* _Data extract_:
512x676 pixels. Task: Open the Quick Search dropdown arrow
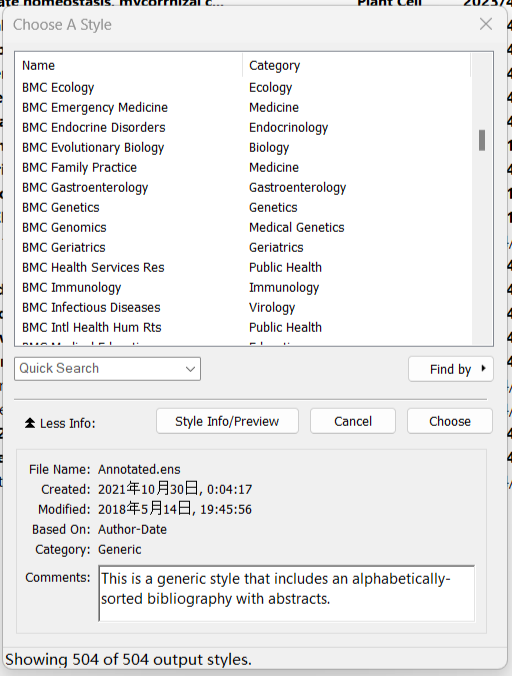[190, 369]
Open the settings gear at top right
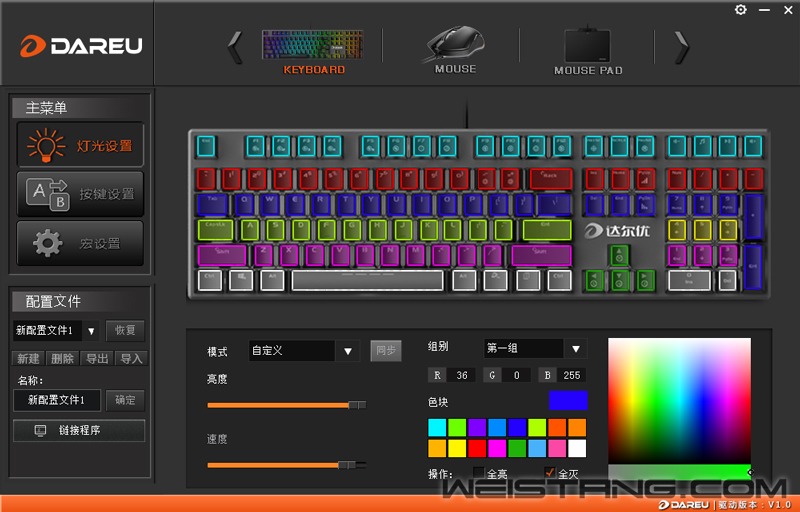 pos(740,10)
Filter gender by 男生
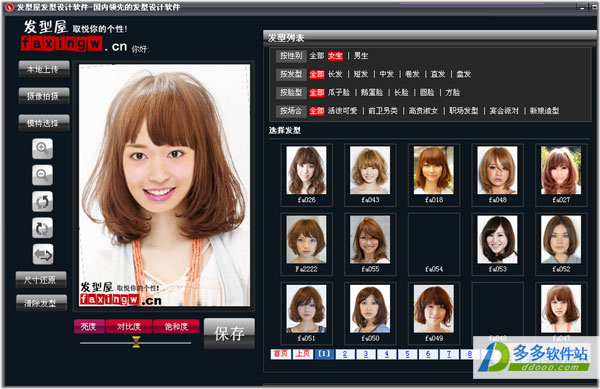Screen dimensions: 600x389 [x=361, y=56]
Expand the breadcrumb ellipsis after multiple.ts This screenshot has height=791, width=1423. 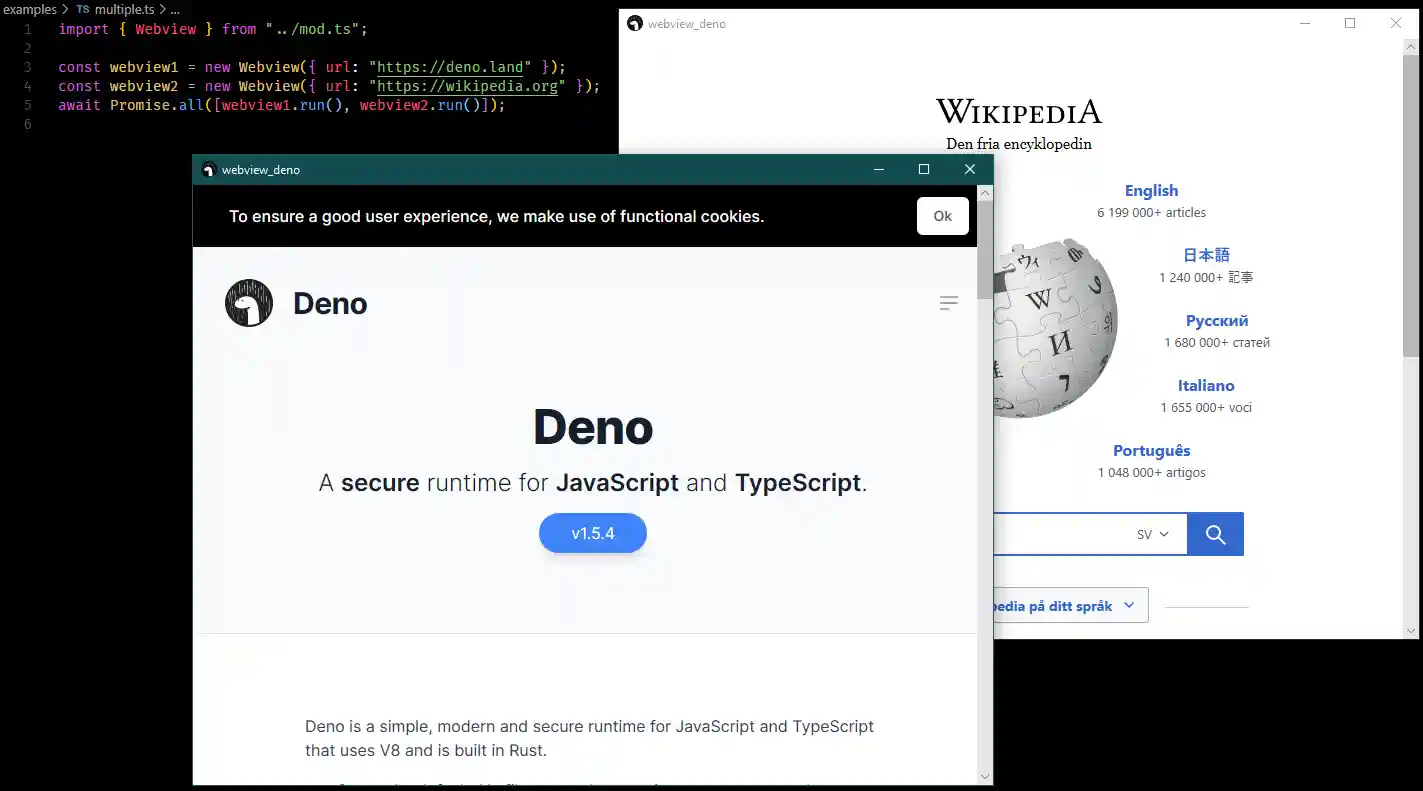(x=176, y=9)
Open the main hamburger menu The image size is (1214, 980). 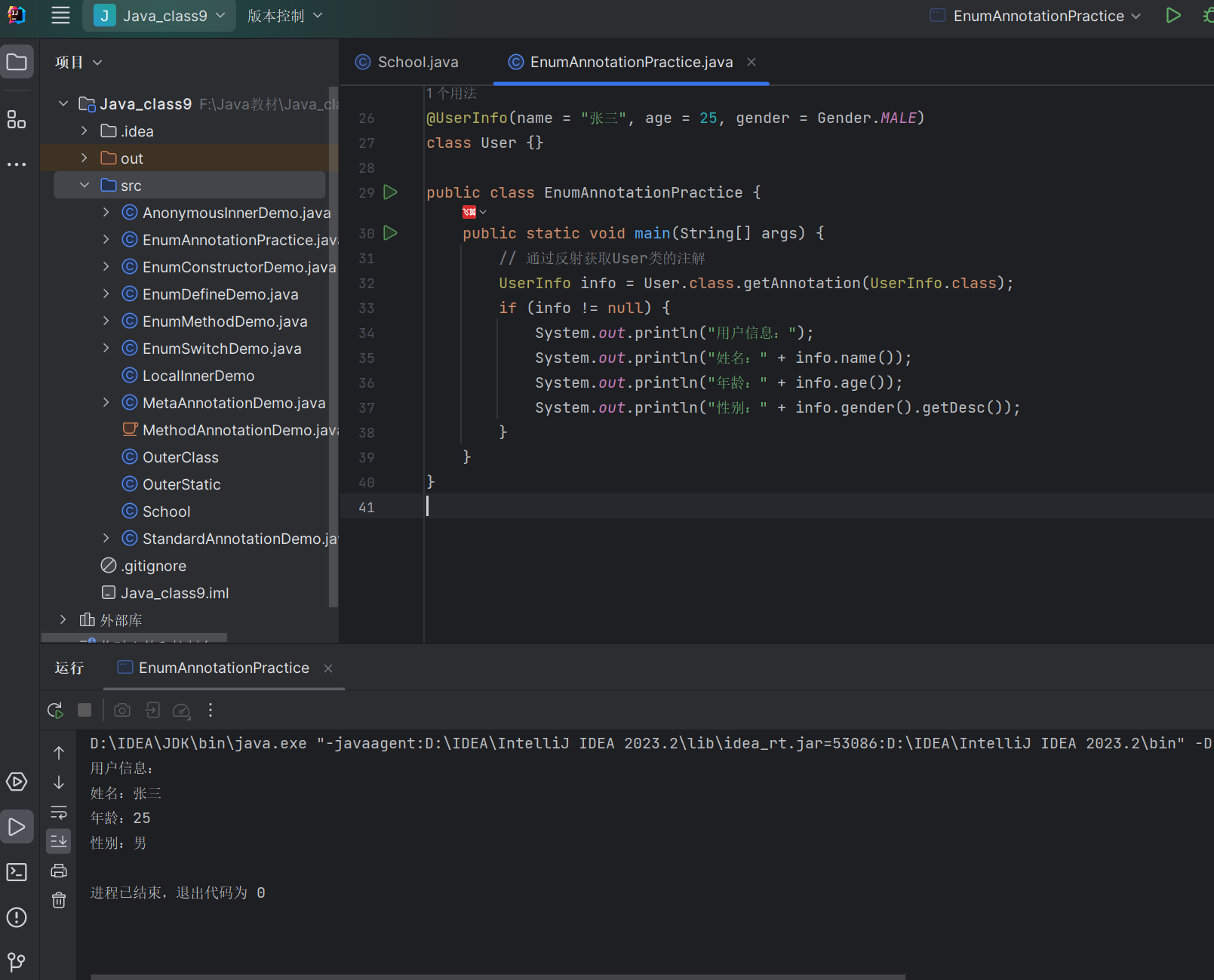coord(60,16)
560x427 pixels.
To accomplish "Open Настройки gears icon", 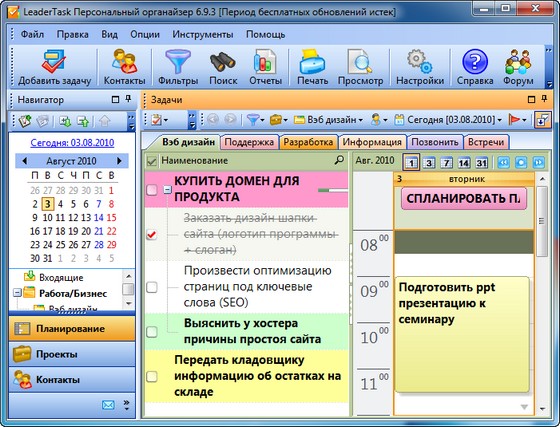I will [420, 68].
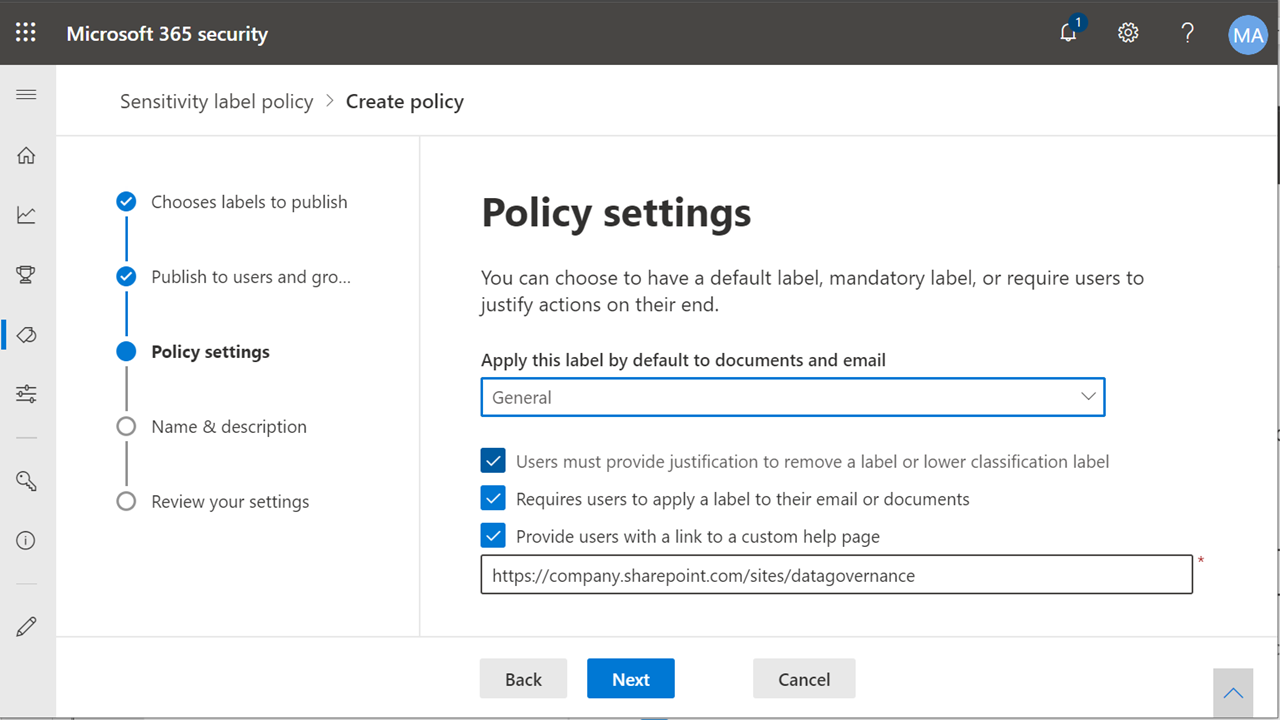This screenshot has height=720, width=1280.
Task: Go to Home in left sidebar
Action: point(27,155)
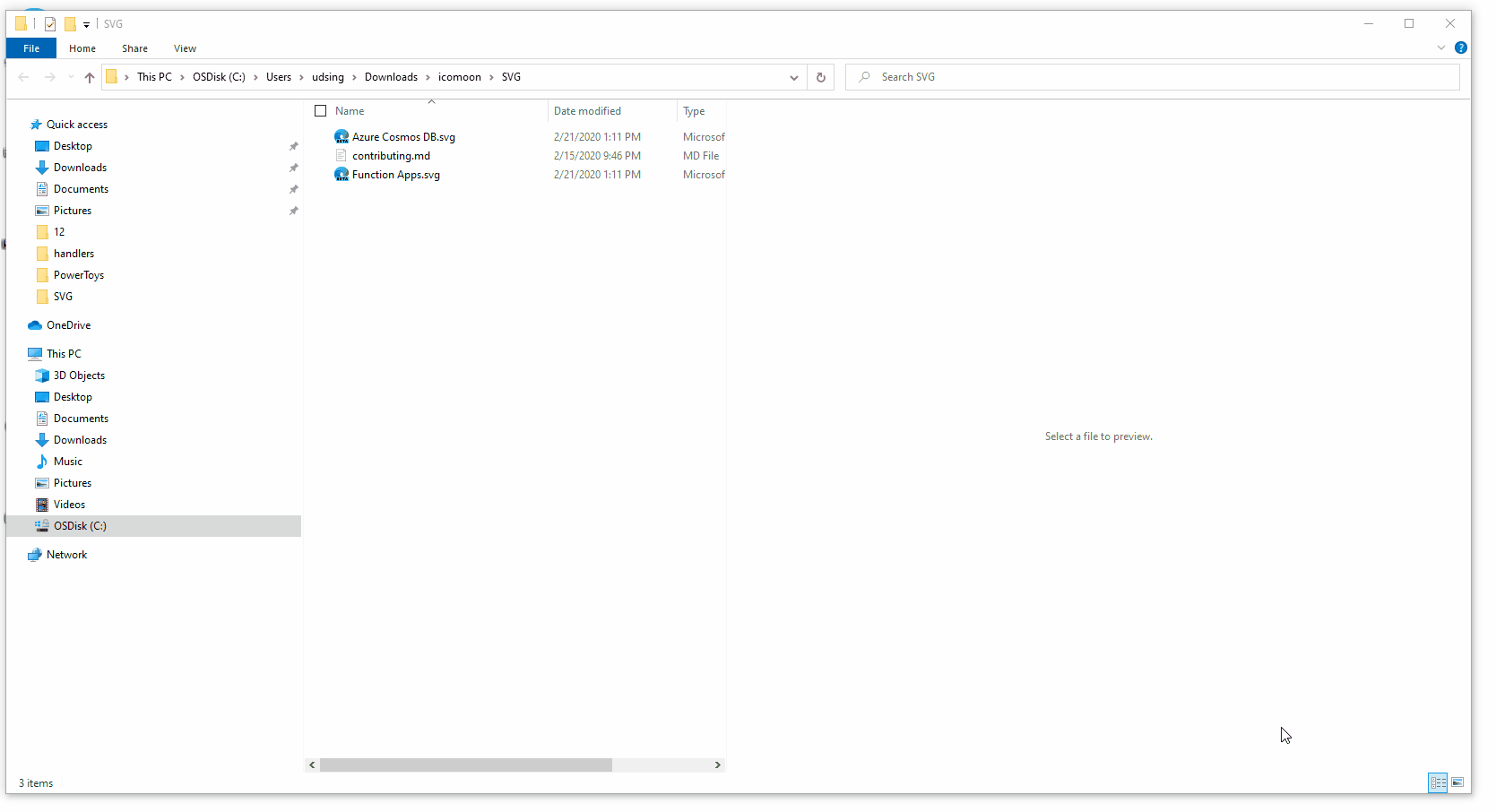
Task: Open Customize Quick Access Toolbar dropdown
Action: [x=86, y=24]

* _Description of the task_:
Select each line of the material above that contains the word "dropdown", and copy those lines.

* _The solution_:
512x676 pixels. Task: Open the Quick Search dropdown arrow
Task: Open Customize Quick Access Toolbar dropdown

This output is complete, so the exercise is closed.